One of the partners in a planned offshore Marine Energy Park in the UK South-west has backed  a new move from the Department of Energy and Climate Change to provide further financial support renewable energy.

DECC  has more than doubled the support for green energy devices by announcing that wave and tidal stream systems will in future benefit from an increase in Renewable Obligation Certificates from two to five ROCs per megawatt hour of electricity generated.

“We are very encouraged that the Government has responded to our calls and increased the support for marine renewable to 5 ROCs per Mwh,” declared Tim Stiven, managing director of Ocean Power Technologies, which is one of the companies planning to participate in the South West Marine Energy Park which is being developed off the north-west coast of the country of Cornwall, with its PowerBuoy technology.

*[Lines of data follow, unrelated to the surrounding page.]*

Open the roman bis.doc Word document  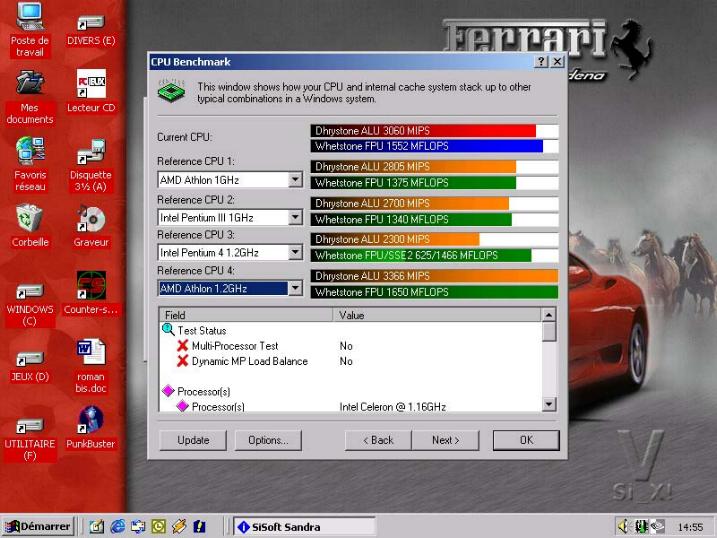[x=90, y=354]
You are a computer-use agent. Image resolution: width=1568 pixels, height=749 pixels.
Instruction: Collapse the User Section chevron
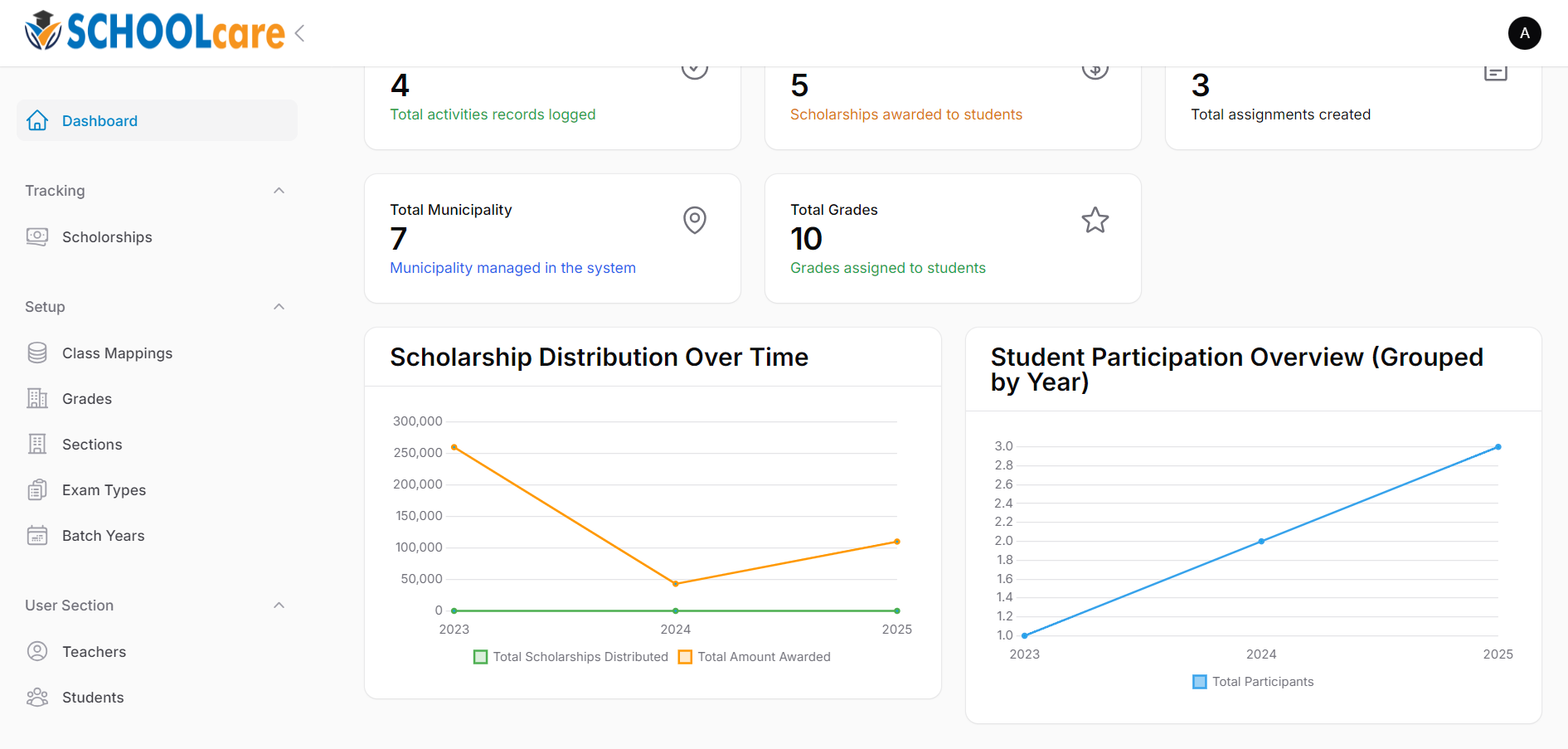[279, 606]
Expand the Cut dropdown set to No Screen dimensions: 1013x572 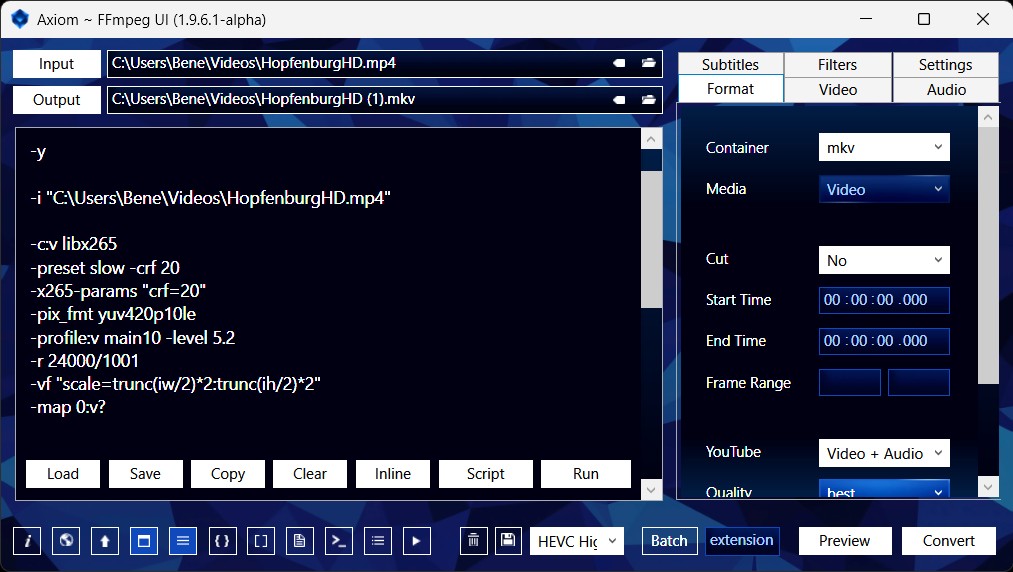(884, 260)
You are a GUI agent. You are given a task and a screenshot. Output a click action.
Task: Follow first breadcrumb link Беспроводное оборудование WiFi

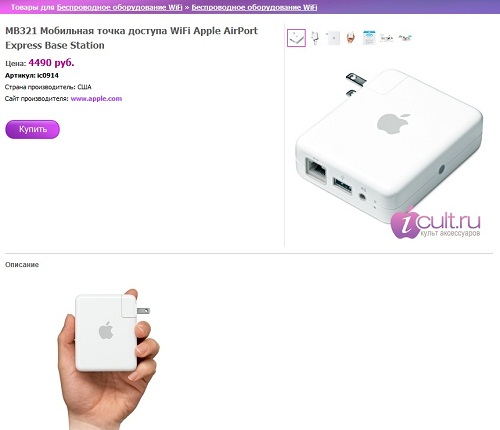pyautogui.click(x=120, y=7)
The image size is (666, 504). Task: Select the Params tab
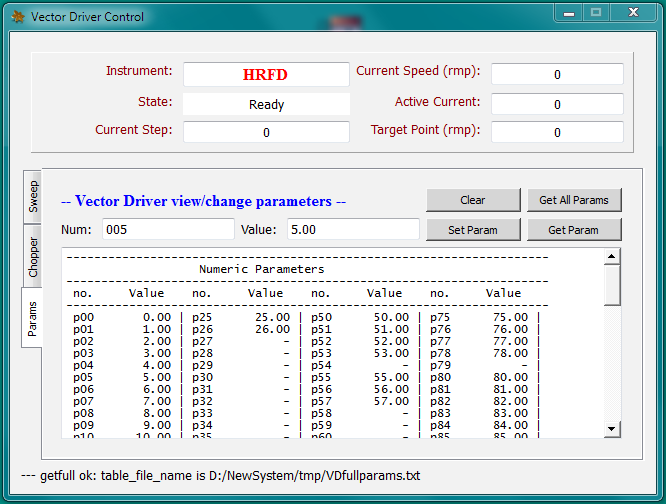[33, 317]
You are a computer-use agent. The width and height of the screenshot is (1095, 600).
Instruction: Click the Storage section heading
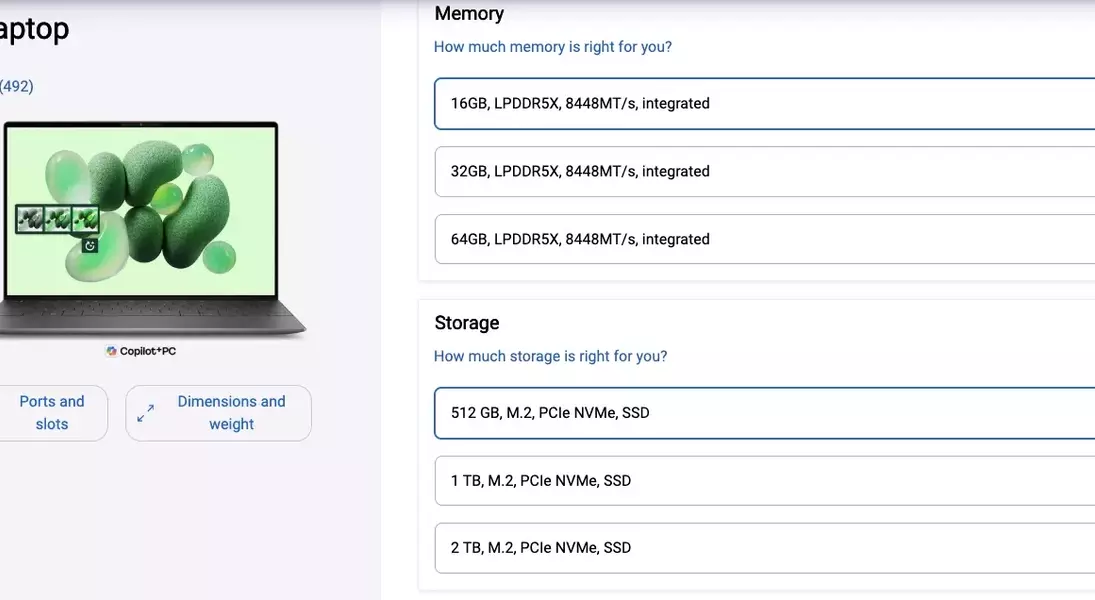coord(466,323)
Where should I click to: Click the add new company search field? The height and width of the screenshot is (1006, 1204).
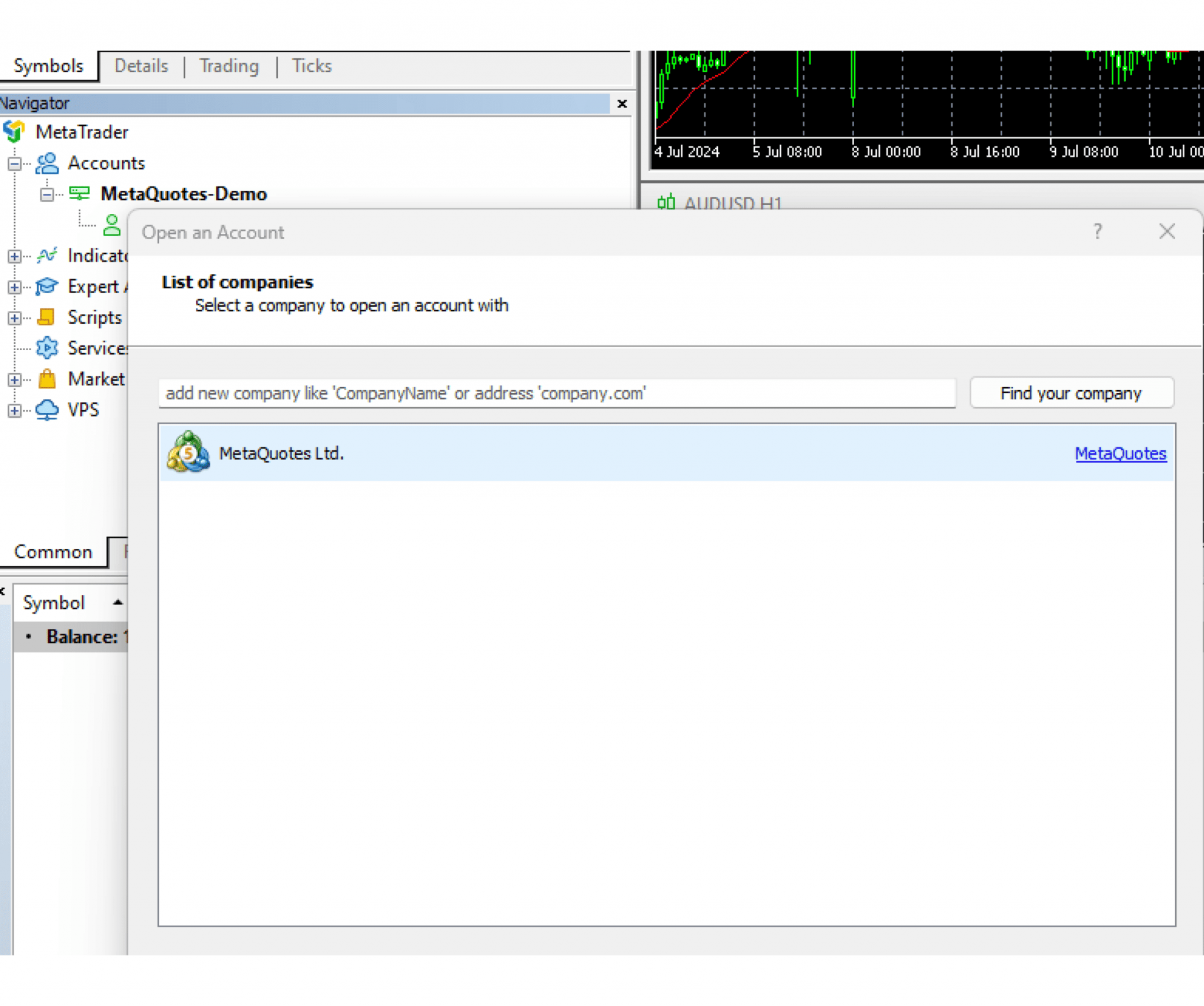(x=556, y=393)
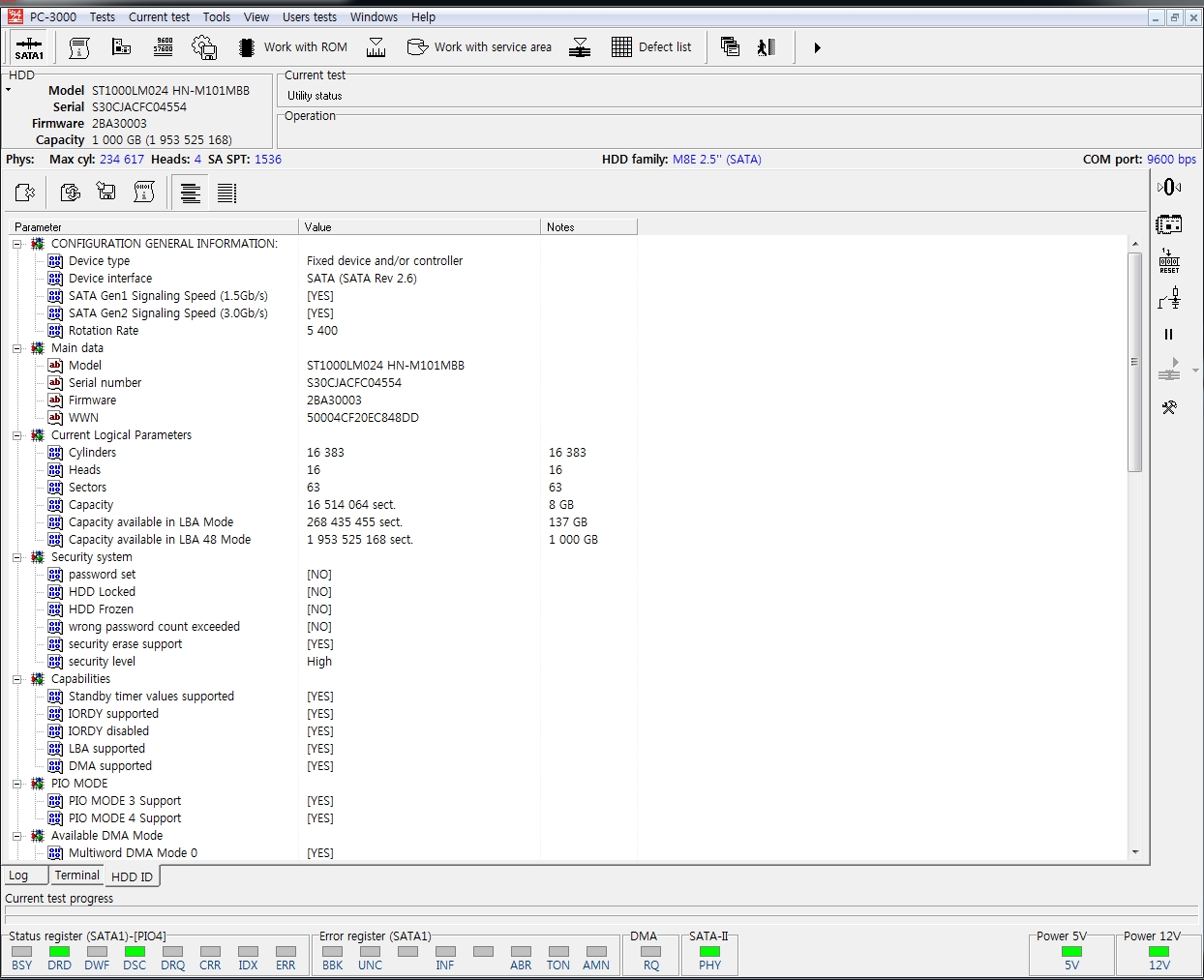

“This is precisely the sort of action needed to accelerate the commercialisation of marine energy,” Stiven said.

Stiven says the UK enjoys considerable natural advantages, including “excellent wave and tidal conditions” as well as a dense urban population that is close to the coast. Through development of marine energy devices, he says the UK has the chance to build a world class marine energy industry “…that would create thousands of jobs, generate export earnings and provide a practical alternative to other forms of renewable energy.”

Renewable Obligation Certificates were introduced in 2005 as a green certificate to encourage electricity generators to supply more power from renewable resources and it is one of the main strategies adopted in the UK to achieve a target of 15% of electricity generation from renewable sources by 2020.

“Our PowerBuoy technology has undergone extensive in-ocean trials in Scotland and represented a multi-million pound investment by OPT in the Scottish and wider UK supply chain, supporting jobs and innovation,” Stiven pointed out.